Videogames and Mental Health MLA Convention 2014
Videogames and Mental Health
15-minute presentations are invited for a special session at the Modern Language Association (MLA) Convention, Chicago IL., 9-12 January 2014.
The last decade has seen the release of a number of "serious" videogames which attempt to explore issues related to mental health. Games about trauma (Trauma, Spec Ops: The Line), depression (Actual Sunlight, Depression Quest, Inner Vision), Tourette's Syndrome (Tourette's Quest), madness (Lone Survivor, Silent Hill), and mourning or melancholia (Dear Esther, Braid) have become increasingly visible as games continue to grow into a complex, diverse, and influential medium. Approaches to issues of mental health and games have tended to focus either on the perils of game addiction and the deleterious effects of playing violent videogames, or on games as a therapeutic tool for the mentally ill. Few attempts have been made to analyze how games represent mental illness through the complex interplay of game mechanics and narrative strategies, or to understand what the ethical and rhetorical consequences of such representations might be for the player. The goal of this panel is to explore this topic by bringing games and game studies into dialogue with ideas drawn from disciplines such as trauma studies, literary studies, film studies, and cultural theory, all of which have developed a variety of ways of examining issues of mental health in narrative texts.

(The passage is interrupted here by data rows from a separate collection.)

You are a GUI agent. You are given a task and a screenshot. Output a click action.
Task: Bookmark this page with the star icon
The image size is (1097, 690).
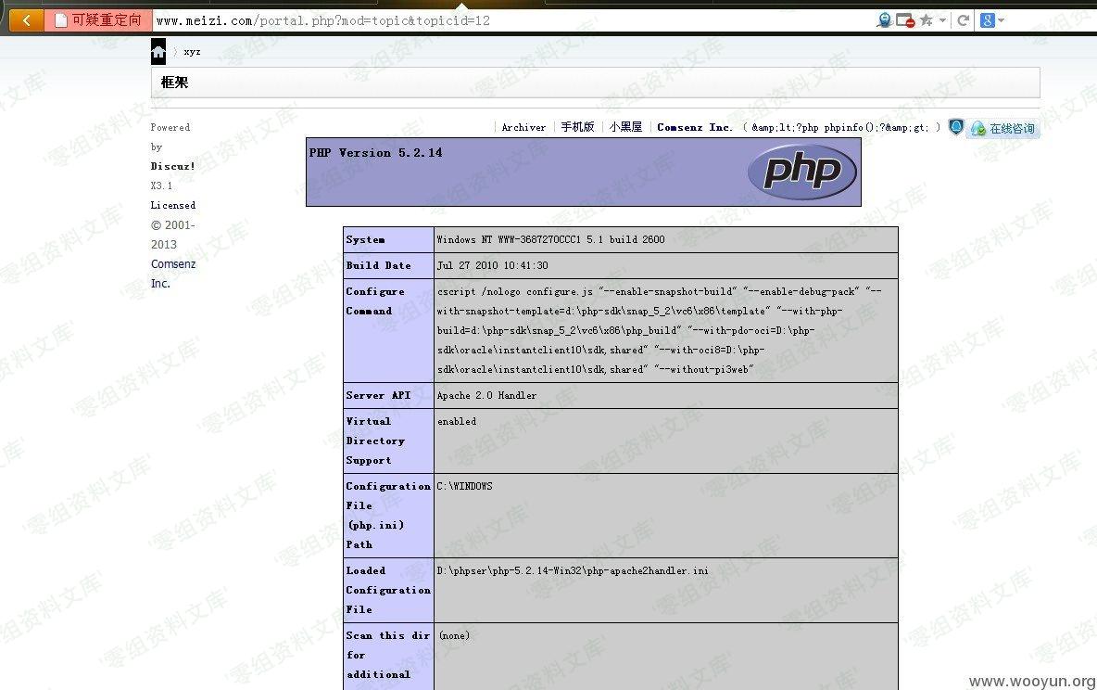click(x=926, y=19)
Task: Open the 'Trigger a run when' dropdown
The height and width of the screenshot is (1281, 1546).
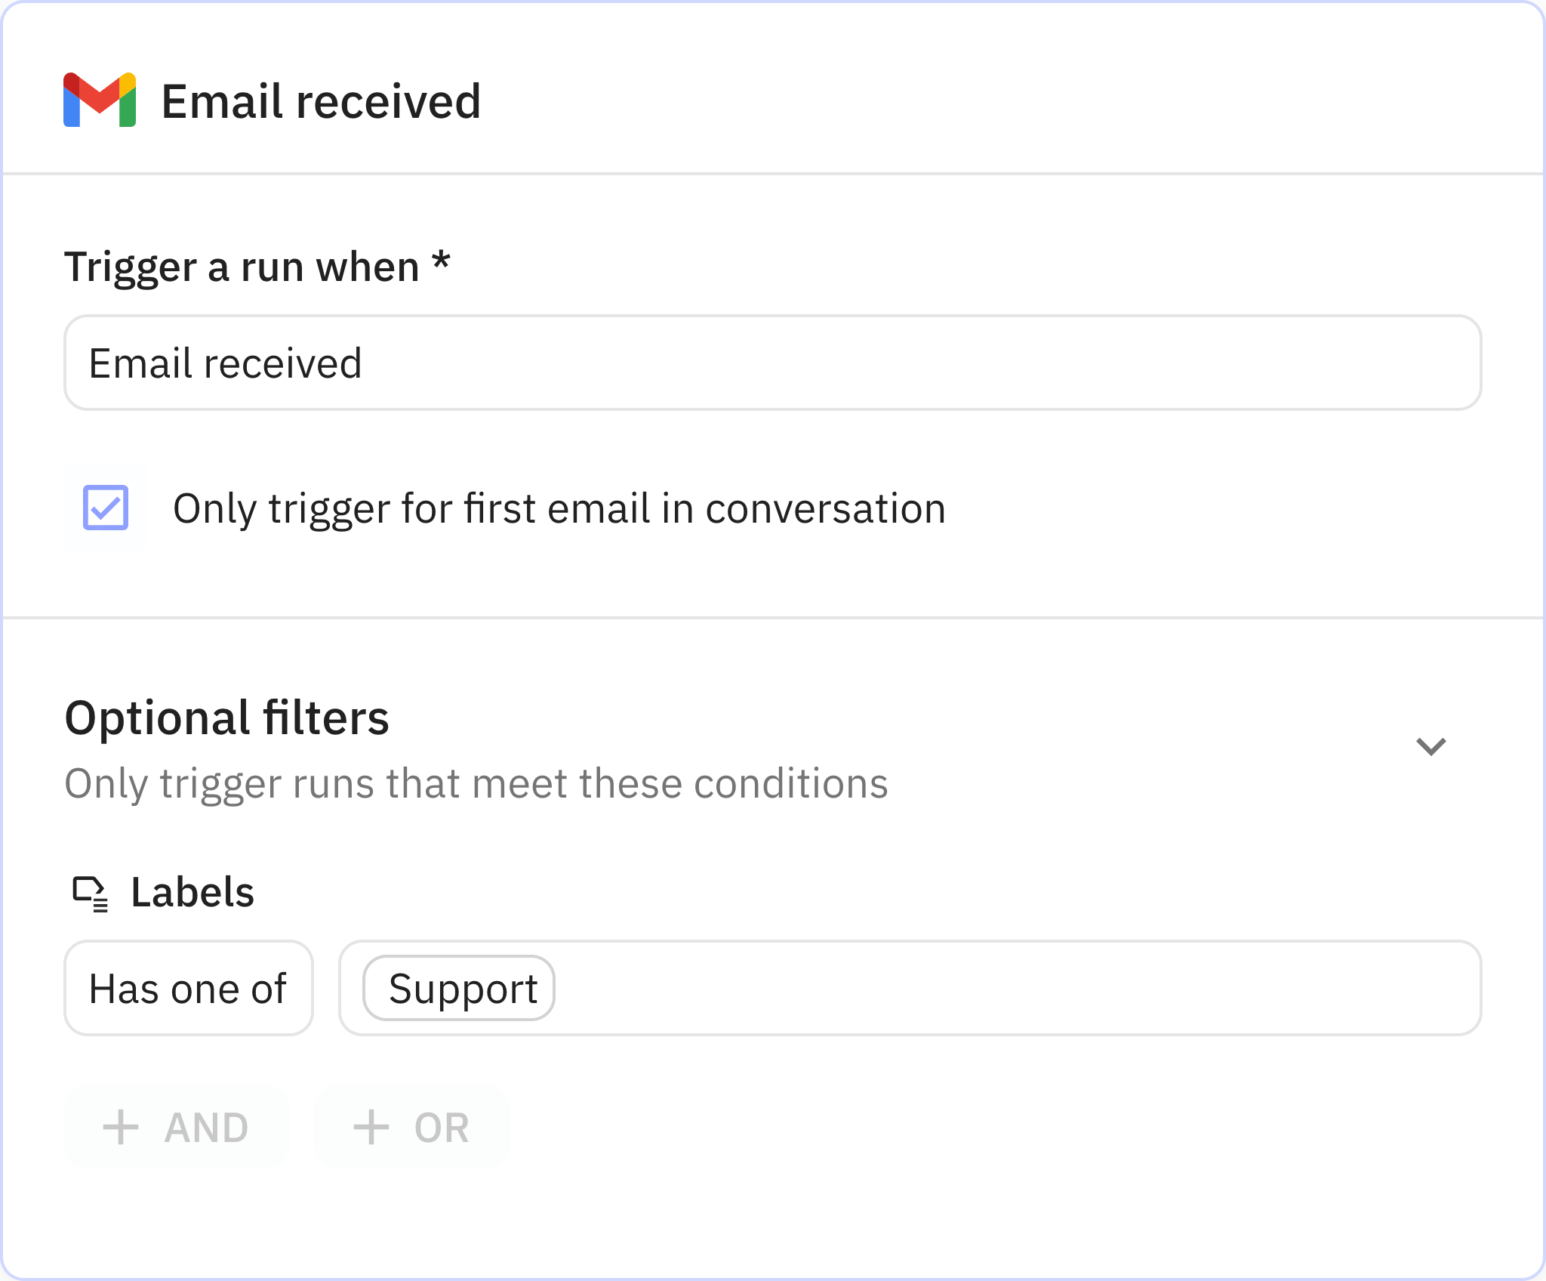Action: 773,363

Papers are sought which address representations of mental health in videogames from one or more of the following perspectives:
How can videogames convey the experience of mental illness to the player through a combination of game mechanics and narrative?
What are the rhetorical and ethical consequences of playing as a character with mental health issues? How do we relate to such characters?
How might games explore mental health issues in ways which differ from more "traditional" narrative forms such as films, novels, biographies, etc.?
How do interactivity and immersion in the game world affect the way mental health issues are portrayed?
What can games teach us about how it feels to be mentally ill, and how do they achieve this?
Please send a one-page proposal and a brief CV to Toby Smethurst (email@example.com) by 20 March 2013.
This session has not yet been approved for the convention. An organized session proposal will be submitted to the MLA Program Committee by 1 April 2013. Further information on the MLA's policies and procedures is available at www.mla.org. Please note that panellists must be members of the MLA by 7 April 2013.